1978
William Girdler
William Girdler
Manitou begins with
an extremely interesting and gruesome idea:
A woman named Karen (Susan Strasberg) is admitted to a hospital with a
strange growth on her neck. Turns out it’s not an ordinary tumor, there’s
something alive in there. Whatever it is, it seems able to exert its will and
cause all kind of mayhem to anyone who seeks to try and remove it. Enter Karen’s
ex-boyfriend, Harry (Tony Cutis), a fake psychic who encounters enough
weirdness that he seeks the help of a Native American medicine man, John Singing
Rock (Michael Ansara). John reveals that the thing growing in Karen’s neck is a
Manitou, an ancient medicine man back from death and wanting revenge.
If after reading the synopsis above, you picture the film
climaxing with a topless woman shooting meteors out of her hands at a dwarf,
then congratulations you are probably as looney as Manitou.
Just exactly how far off the rails can a film go and still
be watchable? Manitou is remarkable in that it sets up its premise and follows
it to the bitter end, regardless of the consequences. What makes Manitou really work as a cult oddity is the fact that
it is such a gradual ride to crazy town. The opening is somber and strange. The body
horror of Karen’s situation is effective… and then Tony Curtis shows up
in a wizard’s robe and you might get the inkling that something is up.
By the time Burgess Meredith appears to
explain the plot and more importantly chew up the scenery, we are well on the
way to instantly freezing hospital floors, negotiations
with an evil little man growing out of a former lover, and an ending set in
the astral plane that I can only assume was heavily influenced by peyote and Star Wars (1977).

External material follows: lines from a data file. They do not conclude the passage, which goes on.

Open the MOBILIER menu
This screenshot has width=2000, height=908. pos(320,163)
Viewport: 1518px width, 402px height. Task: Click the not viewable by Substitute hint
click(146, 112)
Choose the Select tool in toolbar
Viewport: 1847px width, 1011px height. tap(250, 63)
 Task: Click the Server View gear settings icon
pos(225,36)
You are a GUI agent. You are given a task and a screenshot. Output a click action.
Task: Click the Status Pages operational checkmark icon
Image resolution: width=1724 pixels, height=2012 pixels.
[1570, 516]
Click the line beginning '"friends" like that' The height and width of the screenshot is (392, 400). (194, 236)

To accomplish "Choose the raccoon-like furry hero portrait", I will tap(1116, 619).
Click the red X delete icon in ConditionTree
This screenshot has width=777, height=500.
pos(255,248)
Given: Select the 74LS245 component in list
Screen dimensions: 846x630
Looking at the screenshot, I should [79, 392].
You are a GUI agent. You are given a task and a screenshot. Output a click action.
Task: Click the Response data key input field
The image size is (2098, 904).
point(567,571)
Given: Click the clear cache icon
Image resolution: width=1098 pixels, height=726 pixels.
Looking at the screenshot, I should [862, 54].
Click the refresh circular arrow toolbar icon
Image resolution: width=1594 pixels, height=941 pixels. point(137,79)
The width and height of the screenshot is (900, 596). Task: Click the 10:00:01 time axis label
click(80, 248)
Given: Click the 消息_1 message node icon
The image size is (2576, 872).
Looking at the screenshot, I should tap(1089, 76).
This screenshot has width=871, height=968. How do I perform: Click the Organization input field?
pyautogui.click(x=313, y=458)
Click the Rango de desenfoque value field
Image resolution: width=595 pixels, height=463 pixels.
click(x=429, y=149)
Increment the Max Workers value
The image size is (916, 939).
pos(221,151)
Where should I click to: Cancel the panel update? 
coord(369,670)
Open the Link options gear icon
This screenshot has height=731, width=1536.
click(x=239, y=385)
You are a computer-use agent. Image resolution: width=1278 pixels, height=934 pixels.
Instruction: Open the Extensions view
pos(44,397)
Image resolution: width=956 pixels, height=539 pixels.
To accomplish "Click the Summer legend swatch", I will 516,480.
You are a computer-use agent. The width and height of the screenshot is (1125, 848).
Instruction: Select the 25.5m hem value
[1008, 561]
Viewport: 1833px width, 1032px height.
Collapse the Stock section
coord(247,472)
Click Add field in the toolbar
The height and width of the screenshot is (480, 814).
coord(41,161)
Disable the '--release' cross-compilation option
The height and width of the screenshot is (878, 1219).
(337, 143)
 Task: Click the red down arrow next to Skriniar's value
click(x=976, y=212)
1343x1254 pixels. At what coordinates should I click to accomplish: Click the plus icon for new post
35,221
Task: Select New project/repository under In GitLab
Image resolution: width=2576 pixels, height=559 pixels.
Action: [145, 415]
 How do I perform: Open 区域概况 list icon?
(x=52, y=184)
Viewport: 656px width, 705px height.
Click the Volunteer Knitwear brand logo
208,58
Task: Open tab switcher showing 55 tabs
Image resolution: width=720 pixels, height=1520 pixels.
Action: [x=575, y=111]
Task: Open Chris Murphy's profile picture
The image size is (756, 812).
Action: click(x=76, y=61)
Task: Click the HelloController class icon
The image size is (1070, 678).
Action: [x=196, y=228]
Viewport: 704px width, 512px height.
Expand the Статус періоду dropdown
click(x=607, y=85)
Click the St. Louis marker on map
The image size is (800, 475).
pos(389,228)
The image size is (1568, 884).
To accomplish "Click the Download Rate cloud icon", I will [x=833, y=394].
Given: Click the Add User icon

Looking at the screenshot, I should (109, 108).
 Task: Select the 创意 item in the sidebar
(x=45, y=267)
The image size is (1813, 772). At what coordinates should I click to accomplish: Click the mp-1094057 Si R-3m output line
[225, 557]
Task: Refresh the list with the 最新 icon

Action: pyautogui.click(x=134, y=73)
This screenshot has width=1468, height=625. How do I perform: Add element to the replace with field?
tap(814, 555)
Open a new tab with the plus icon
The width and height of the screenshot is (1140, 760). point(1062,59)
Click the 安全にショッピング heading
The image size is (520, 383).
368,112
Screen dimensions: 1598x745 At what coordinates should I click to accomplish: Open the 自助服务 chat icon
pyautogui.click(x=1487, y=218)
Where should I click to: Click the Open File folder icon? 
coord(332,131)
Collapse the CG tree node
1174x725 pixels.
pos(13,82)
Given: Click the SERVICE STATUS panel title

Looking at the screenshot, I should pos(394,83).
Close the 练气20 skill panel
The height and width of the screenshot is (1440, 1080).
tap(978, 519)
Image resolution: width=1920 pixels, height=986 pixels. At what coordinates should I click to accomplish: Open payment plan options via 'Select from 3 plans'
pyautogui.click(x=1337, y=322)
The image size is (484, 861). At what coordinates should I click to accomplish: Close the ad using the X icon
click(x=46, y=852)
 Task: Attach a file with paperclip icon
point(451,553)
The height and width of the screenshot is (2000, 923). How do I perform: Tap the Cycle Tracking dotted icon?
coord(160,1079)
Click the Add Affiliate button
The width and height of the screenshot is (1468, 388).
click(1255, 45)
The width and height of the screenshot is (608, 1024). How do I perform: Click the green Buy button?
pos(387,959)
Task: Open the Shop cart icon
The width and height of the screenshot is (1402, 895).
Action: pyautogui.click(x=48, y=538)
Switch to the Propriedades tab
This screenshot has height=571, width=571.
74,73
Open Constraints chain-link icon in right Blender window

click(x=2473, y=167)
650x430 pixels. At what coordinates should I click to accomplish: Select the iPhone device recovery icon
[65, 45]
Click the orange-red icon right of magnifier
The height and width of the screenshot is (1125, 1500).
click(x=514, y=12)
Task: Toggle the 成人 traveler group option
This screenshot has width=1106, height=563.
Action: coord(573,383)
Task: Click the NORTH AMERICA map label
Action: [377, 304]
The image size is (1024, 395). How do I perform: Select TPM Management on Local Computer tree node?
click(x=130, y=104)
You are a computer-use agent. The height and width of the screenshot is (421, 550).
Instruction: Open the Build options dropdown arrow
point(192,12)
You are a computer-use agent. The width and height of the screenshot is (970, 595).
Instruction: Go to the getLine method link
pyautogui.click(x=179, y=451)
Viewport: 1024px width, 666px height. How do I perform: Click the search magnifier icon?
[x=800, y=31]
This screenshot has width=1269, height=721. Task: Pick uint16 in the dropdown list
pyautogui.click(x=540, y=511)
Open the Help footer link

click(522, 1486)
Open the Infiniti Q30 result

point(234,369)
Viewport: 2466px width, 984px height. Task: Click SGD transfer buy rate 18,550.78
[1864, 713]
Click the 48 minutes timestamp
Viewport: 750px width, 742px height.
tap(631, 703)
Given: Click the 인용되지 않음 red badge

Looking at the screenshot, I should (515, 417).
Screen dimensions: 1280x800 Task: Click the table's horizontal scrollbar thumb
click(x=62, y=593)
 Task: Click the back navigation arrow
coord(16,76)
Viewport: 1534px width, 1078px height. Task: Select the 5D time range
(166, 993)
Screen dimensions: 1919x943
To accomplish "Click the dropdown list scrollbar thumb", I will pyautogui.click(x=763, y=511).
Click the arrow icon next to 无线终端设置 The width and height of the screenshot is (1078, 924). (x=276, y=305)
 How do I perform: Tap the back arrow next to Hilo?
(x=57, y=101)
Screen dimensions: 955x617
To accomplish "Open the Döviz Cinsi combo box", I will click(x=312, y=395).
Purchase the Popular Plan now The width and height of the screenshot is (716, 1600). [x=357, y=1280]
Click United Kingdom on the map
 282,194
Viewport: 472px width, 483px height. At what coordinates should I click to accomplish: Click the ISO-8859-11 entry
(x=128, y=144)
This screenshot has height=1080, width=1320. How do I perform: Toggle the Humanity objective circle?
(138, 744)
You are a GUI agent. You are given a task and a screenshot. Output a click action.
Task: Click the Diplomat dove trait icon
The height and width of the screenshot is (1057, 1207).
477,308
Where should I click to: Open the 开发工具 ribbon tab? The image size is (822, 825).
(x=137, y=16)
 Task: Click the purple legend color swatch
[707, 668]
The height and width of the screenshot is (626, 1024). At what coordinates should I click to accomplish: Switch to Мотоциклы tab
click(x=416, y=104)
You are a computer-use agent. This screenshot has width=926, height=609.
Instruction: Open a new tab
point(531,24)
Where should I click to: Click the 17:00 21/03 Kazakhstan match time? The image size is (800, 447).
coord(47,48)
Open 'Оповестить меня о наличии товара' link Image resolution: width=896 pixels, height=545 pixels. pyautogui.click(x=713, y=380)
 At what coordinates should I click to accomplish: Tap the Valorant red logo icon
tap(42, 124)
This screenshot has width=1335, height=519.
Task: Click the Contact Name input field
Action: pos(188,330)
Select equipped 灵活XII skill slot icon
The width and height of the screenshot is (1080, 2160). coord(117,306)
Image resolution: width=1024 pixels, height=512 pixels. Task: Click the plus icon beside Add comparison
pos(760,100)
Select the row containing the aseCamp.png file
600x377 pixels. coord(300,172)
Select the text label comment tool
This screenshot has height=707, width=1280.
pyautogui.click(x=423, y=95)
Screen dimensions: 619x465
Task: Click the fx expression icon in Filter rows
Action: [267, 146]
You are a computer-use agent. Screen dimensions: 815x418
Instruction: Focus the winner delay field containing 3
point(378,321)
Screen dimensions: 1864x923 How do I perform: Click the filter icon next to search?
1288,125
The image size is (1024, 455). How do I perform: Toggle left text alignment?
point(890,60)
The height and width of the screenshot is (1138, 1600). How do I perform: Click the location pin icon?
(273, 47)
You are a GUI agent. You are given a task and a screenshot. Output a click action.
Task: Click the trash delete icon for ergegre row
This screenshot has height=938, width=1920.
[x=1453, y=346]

There is nothing to show that Manitou’s
production was anything less than a serious effort. Burgess Meredith aside, everyone
plays their parts straight, even Harry who is a bit of a smart-ass, but never at
the expense of the horror. The Native
American elements are handled with about as much respect as you could hope for
in a horror film, although John Singing Rock’s oh-so wise ancient sayings are
still pretty cringe inducing.
The effects fall short, but I think a film made today would
struggle with an astral battle between two spirits and try and keep it from
looking ridiculous. In 1978 and on not a lot of money, this far exceeded the
grasp of even director, William Girdler, who had some experience doing more with less
when directing films like Grizzly (1976) and Day of the Animals (1977).
Manitou is a great deal of fun to behold as it slowly and
surely loses its mind. The pacing is deliberate, gradually rising in
tempo in almost perfect time to the increasingly ridiculous situation. It’s sad
that this was William Girdler’s last film before he died in a helicopter
accident, the fact that he reigned this mess of a story into something not only watchable but enjoyable, is a tribute to his skill. Thanks to him, Manitou lives on as one of great cult films of late 1970’s.